══ Records provided

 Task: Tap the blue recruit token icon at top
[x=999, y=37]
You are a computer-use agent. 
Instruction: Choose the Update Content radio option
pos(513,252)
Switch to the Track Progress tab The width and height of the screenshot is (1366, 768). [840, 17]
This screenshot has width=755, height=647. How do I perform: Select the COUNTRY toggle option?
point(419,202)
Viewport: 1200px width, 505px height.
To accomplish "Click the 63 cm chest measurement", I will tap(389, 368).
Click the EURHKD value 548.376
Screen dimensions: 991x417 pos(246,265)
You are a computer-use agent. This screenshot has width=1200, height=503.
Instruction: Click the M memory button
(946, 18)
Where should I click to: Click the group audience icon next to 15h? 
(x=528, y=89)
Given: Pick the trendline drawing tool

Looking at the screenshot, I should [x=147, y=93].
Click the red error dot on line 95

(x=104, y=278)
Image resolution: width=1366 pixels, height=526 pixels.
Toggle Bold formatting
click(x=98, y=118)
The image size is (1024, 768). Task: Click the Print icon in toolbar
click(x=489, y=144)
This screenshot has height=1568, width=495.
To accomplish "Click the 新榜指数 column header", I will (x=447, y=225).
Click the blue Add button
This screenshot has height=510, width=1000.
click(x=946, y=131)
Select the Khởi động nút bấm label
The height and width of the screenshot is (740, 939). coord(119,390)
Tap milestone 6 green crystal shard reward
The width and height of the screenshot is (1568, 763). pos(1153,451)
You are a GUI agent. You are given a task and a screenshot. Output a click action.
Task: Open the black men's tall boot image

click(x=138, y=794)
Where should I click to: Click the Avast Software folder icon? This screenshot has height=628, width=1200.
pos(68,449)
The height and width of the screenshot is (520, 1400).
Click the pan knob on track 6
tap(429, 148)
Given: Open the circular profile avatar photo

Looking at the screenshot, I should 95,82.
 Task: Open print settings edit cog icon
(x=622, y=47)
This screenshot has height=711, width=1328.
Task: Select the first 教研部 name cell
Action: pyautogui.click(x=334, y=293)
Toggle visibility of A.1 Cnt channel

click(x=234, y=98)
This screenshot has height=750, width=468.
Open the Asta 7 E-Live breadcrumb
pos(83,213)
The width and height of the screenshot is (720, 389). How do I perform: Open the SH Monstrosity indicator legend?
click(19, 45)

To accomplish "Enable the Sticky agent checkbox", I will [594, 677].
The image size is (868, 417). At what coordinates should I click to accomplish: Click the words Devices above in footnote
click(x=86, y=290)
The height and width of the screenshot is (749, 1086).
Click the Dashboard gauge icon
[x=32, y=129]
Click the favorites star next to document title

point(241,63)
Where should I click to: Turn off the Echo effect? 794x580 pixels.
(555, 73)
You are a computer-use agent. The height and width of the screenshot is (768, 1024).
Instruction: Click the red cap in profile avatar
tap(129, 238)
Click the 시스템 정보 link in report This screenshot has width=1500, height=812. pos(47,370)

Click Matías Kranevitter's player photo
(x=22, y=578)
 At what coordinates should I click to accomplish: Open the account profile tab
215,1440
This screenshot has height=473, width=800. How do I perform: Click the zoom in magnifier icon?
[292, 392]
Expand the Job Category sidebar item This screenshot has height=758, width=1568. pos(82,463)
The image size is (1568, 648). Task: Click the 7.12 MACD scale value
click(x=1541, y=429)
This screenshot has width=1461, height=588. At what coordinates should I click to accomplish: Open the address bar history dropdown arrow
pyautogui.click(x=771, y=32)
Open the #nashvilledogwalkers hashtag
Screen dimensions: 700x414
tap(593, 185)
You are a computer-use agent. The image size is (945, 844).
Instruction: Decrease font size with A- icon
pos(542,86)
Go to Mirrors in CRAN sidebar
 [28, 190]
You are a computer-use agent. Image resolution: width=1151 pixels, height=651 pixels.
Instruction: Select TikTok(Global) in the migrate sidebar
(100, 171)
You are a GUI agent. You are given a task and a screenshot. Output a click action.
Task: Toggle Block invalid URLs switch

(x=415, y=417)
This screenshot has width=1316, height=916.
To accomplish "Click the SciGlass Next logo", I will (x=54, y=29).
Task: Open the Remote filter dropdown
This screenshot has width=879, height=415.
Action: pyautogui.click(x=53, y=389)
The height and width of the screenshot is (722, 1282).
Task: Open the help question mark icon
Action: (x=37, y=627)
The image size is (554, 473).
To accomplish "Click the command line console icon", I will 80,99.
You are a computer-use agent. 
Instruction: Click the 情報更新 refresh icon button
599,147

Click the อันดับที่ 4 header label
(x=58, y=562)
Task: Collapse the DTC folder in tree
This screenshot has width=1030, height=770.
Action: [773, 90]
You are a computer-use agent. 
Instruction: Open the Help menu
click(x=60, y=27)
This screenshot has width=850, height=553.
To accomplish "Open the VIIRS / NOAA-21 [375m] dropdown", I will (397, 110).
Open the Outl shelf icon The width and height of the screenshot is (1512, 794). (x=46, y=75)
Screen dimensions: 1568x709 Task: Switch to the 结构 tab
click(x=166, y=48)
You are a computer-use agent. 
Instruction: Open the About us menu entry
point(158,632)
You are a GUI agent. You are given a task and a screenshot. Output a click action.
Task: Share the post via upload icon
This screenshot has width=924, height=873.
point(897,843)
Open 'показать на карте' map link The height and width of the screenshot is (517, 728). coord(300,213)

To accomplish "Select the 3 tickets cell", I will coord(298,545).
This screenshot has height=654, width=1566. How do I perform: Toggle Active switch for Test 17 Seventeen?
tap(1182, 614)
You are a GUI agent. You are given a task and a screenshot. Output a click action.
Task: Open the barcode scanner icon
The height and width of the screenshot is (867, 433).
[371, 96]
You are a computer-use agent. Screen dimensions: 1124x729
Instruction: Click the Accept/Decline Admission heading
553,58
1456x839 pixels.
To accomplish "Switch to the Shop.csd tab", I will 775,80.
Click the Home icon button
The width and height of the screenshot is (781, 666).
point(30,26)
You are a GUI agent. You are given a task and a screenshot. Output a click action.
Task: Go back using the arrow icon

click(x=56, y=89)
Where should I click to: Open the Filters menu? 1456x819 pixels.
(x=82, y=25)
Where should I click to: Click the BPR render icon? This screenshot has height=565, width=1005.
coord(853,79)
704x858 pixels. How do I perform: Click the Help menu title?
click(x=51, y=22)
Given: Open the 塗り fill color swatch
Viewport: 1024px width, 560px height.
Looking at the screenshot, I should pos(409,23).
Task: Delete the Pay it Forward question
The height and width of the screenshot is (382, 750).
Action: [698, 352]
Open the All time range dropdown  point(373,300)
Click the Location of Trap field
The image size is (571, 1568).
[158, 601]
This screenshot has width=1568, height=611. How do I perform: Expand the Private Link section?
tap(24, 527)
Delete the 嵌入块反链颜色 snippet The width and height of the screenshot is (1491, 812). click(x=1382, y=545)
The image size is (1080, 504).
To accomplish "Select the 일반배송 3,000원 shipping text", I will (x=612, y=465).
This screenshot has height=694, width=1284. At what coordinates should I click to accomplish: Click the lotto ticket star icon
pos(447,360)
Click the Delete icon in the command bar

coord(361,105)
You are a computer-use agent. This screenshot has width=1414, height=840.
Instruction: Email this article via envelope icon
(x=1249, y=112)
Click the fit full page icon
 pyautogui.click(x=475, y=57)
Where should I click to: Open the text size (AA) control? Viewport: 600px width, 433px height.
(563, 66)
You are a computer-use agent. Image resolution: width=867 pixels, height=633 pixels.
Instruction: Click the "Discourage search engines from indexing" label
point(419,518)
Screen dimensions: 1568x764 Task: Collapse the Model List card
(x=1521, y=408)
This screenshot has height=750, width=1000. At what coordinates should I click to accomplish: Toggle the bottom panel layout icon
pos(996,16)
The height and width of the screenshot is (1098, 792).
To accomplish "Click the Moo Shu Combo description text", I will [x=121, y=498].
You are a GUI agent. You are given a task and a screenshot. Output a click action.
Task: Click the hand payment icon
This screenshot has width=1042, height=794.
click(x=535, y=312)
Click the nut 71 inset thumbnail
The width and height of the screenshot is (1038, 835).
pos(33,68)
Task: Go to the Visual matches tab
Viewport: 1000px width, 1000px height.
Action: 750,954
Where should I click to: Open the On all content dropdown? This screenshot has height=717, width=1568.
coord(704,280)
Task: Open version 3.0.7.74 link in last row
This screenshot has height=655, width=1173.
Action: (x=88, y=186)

════

**Your objective**. Look at the entries above. Say how many lines have the word "resolution", and give only the number.

**Output**. 3